● YOUR ASSIGNMENT: The output should be identical to the entries that follow.
[[ ENTRIES PROVIDED open ]]
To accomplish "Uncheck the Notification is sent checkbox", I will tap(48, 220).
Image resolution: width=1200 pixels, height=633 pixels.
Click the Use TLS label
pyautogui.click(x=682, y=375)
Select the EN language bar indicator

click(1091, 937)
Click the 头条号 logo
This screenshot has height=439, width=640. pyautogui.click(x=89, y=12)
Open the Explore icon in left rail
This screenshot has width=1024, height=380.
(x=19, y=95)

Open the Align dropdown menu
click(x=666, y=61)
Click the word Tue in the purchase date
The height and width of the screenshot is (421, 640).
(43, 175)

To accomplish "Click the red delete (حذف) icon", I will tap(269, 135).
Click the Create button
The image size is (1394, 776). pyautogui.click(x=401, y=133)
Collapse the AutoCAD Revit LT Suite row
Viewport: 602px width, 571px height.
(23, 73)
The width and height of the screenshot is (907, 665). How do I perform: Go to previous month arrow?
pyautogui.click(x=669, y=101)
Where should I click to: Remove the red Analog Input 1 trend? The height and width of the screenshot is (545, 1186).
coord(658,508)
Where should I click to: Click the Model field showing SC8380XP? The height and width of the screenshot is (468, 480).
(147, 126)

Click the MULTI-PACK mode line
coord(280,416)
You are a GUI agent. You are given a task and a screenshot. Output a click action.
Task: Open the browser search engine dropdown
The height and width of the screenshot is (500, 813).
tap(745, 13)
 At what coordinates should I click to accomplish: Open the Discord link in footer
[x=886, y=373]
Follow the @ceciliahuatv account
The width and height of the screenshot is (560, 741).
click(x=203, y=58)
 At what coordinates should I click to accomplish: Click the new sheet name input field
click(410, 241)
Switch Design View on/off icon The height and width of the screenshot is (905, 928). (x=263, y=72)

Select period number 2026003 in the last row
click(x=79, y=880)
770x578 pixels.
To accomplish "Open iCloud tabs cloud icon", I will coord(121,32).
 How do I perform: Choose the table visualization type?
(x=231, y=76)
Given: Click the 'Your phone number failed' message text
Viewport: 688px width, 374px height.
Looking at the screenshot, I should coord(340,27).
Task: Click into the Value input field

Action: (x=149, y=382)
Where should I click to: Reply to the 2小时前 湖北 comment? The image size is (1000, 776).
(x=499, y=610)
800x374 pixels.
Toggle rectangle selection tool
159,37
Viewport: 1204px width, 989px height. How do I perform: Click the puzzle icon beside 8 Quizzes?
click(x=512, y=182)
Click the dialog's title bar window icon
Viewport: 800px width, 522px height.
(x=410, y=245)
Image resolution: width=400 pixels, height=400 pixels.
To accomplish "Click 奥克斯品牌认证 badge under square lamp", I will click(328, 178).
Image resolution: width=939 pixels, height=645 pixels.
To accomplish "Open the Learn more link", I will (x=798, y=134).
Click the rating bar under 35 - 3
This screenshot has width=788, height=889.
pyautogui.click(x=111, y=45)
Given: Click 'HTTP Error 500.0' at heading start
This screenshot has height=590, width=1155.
[[ ENTRIES PROVIDED closed ]]
● EXERCISE RESPONSE:
To accomplish "Uncheck the Notification is sent checkbox", I will tap(48, 220).
Image resolution: width=1200 pixels, height=633 pixels.
Click the Use TLS label
pyautogui.click(x=682, y=375)
Select the EN language bar indicator

click(1091, 937)
Click the 头条号 logo
This screenshot has height=439, width=640. pyautogui.click(x=89, y=12)
Open the Explore icon in left rail
This screenshot has width=1024, height=380.
(x=19, y=95)

Open the Align dropdown menu
click(x=666, y=61)
Click the word Tue in the purchase date
The height and width of the screenshot is (421, 640).
(43, 175)

To accomplish "Click the red delete (حذف) icon", I will tap(269, 135).
Click the Create button
The image size is (1394, 776). pyautogui.click(x=401, y=133)
Collapse the AutoCAD Revit LT Suite row
Viewport: 602px width, 571px height.
(23, 73)
The width and height of the screenshot is (907, 665). How do I perform: Go to previous month arrow?
pyautogui.click(x=669, y=101)
Where should I click to: Remove the red Analog Input 1 trend? The height and width of the screenshot is (545, 1186).
coord(658,508)
Where should I click to: Click the Model field showing SC8380XP? The height and width of the screenshot is (468, 480).
(147, 126)

Click the MULTI-PACK mode line
coord(280,416)
You are a GUI agent. You are given a task and a screenshot. Output a click action.
Task: Open the browser search engine dropdown
The height and width of the screenshot is (500, 813).
tap(745, 13)
 At what coordinates should I click to accomplish: Open the Discord link in footer
[x=886, y=373]
Follow the @ceciliahuatv account
The width and height of the screenshot is (560, 741).
click(x=203, y=58)
 At what coordinates should I click to accomplish: Click the new sheet name input field
click(410, 241)
Switch Design View on/off icon The height and width of the screenshot is (905, 928). (x=263, y=72)

Select period number 2026003 in the last row
click(x=79, y=880)
770x578 pixels.
To accomplish "Open iCloud tabs cloud icon", I will coord(121,32).
 How do I perform: Choose the table visualization type?
(x=231, y=76)
Given: Click the 'Your phone number failed' message text
Viewport: 688px width, 374px height.
Looking at the screenshot, I should coord(340,27).
Task: Click into the Value input field

Action: (x=149, y=382)
Where should I click to: Reply to the 2小时前 湖北 comment? The image size is (1000, 776).
(x=499, y=610)
800x374 pixels.
Toggle rectangle selection tool
159,37
Viewport: 1204px width, 989px height. How do I perform: Click the puzzle icon beside 8 Quizzes?
click(x=512, y=182)
Click the dialog's title bar window icon
Viewport: 800px width, 522px height.
(x=410, y=245)
Image resolution: width=400 pixels, height=400 pixels.
To accomplish "Click 奥克斯品牌认证 badge under square lamp", I will click(328, 178).
Image resolution: width=939 pixels, height=645 pixels.
To accomplish "Open the Learn more link", I will (x=798, y=134).
Click the rating bar under 35 - 3
This screenshot has width=788, height=889.
pyautogui.click(x=111, y=45)
Given: Click 'HTTP Error 500.0' at heading start
This screenshot has height=590, width=1155.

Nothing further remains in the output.